At the beginning of my digital tour at Tangled Arts, my docent read the overview of the exhibit, and one of the categories of ritual the exhibit examined was:
Rituals of managing the normate’s perception of difference
Those aren't the words I would have used to describe my long-term practice of taking selfies. But that's what it is. There is first: the ritual of taking up space ––in the physical and digital worlds. Then, the ritual of framing how my presence is interpreted ––the ritual of writing–– which I experience as movement.
Now, there is the ritual of leaving my bed to sit in my wheelchair at my new desk, next to my peace lily who's wide and deep green leaves curl out across half the desk's surface. I set up a small humidifier to spout water vapour at it's undersides.

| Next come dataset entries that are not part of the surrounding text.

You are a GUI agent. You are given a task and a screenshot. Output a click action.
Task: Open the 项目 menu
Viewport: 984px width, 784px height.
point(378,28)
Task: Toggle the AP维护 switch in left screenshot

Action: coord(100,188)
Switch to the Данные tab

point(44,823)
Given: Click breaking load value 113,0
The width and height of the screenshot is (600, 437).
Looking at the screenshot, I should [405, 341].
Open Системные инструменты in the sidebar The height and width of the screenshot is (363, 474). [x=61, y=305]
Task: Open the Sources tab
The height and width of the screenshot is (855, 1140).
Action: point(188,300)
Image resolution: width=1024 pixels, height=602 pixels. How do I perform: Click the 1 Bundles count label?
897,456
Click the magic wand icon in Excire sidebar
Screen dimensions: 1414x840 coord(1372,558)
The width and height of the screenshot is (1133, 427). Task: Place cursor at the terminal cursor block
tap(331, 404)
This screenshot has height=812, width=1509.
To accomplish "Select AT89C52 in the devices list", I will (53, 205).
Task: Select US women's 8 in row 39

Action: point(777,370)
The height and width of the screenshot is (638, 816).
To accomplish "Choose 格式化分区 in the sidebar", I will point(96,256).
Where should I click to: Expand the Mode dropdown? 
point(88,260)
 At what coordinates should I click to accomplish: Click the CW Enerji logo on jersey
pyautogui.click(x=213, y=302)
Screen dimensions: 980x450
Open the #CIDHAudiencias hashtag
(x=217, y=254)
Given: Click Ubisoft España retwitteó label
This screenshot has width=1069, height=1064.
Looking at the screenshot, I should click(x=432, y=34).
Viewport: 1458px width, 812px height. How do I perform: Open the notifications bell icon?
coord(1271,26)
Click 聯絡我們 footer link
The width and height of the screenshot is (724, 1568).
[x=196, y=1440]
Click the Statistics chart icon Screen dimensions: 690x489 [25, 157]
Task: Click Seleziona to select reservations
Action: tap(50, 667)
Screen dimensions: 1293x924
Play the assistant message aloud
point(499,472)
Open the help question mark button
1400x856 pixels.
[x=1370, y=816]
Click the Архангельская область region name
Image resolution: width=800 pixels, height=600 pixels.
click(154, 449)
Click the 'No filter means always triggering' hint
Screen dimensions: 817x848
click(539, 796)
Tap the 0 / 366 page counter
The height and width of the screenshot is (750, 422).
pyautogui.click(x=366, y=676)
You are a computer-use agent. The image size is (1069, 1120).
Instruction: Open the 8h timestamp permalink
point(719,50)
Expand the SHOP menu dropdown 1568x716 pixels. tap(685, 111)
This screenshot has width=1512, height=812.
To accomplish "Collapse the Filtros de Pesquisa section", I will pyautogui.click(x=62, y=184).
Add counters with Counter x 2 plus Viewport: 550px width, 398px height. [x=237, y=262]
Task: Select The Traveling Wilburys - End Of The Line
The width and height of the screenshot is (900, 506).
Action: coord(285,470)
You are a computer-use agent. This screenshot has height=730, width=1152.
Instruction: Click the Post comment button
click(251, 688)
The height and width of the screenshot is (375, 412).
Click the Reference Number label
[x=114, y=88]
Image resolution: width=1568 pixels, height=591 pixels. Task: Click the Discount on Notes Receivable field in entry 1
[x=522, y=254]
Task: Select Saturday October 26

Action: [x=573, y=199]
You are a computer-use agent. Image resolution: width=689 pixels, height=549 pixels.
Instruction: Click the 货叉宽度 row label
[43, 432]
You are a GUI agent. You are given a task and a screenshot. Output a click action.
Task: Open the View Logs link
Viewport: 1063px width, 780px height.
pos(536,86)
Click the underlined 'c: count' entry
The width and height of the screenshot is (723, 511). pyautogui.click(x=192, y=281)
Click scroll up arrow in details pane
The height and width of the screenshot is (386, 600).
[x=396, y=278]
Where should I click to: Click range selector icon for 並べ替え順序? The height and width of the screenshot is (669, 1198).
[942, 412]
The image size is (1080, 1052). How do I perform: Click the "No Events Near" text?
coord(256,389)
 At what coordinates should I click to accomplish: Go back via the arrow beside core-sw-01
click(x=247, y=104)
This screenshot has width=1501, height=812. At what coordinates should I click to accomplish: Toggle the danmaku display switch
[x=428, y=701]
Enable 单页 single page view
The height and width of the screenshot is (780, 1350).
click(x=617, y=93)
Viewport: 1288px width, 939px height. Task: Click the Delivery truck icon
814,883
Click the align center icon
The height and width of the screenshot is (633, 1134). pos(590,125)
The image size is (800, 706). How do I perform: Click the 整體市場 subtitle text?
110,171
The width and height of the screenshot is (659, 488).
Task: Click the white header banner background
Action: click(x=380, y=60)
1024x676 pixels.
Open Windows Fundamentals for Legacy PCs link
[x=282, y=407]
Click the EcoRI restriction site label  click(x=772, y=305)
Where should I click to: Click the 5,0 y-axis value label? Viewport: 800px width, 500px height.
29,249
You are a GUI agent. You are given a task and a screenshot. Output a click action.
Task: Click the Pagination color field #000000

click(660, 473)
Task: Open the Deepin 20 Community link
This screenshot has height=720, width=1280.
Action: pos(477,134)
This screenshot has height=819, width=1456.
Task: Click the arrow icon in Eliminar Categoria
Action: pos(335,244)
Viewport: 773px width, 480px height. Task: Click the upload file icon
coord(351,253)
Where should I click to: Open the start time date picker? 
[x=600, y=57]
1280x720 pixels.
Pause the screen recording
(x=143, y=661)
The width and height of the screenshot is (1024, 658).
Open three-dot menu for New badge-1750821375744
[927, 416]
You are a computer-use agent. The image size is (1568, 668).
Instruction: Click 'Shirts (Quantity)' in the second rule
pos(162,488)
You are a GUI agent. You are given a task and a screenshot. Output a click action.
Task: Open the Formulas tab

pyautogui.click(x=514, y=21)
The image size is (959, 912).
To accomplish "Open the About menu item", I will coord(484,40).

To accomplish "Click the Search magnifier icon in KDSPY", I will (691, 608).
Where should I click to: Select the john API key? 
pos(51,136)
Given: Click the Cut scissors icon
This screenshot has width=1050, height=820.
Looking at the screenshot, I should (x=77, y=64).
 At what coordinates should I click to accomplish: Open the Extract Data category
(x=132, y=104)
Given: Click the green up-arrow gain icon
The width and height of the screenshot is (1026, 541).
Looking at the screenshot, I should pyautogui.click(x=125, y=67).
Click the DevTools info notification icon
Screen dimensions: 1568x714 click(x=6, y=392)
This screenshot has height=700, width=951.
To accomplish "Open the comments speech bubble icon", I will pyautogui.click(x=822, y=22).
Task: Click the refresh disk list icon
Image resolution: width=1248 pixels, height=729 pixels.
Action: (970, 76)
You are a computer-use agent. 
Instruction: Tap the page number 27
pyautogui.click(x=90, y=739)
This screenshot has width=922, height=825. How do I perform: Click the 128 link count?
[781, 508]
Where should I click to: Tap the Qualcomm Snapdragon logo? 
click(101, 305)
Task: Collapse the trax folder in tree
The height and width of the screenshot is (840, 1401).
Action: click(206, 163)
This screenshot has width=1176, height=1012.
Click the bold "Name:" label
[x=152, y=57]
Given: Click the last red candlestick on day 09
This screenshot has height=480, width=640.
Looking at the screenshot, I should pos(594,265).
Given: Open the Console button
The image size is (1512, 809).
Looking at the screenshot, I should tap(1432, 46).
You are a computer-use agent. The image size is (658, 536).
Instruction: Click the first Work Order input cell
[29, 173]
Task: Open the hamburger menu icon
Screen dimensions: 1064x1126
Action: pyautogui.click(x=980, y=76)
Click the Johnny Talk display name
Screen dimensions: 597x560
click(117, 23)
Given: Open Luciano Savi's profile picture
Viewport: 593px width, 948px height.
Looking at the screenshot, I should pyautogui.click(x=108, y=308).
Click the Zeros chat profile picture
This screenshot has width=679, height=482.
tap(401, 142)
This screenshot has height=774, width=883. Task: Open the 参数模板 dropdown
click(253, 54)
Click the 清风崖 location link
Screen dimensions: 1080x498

The website for #CripRitual explains the exhibit and says, "By invoking the word “ritual,” we are referring to crip cultural traditions that center disability as valuable." It also explains that, "Classically, anthropologists define rituals as prescribed action that bring people together to recognize a change in social status through references to shared cultural symbols and an appeal to a higher power (the higher power in this sociological definition may be spiritual, performative, political, or administrative)."
During the ritual of taking selfies and videos, a practice I have always found meditative and soothing, hours can pass with me in my environment, performatively existing and changing social status. A wheelchair is a shared cultural symbol, and I appeal to a higher power that it be known for its sex appeal. A performative higher power is the right kind of higher power for a sexicon.
At the end of my tour, I asked my docent to stand in the center of the space and scan my ipad-self around so I could see each piece in context of the other pieces and the space. Gently, careful to not make me motion sick. I was not in the gallery ––but I was. As a kind of symbolism of being present, Margeaux Feldman's piece titled Soft Magic was a space I recognized. I told my docent, "This display looks like my bedroom." I gestured to the room behind me. A 3-card tarot spread on display was from a deck that I own, the crystals and ceramics on a small altar matched the crystals and ceramics sitting next to me on my desk, the colours and imagery in Feldman's affirmation collages were reflections of my bedroom aesthetic. Though I would not call my magic soft. I wrote my impression of the exhibit at the desk a friend made for me, the raw edge of the wood scratching pleasantly at my soft forearms.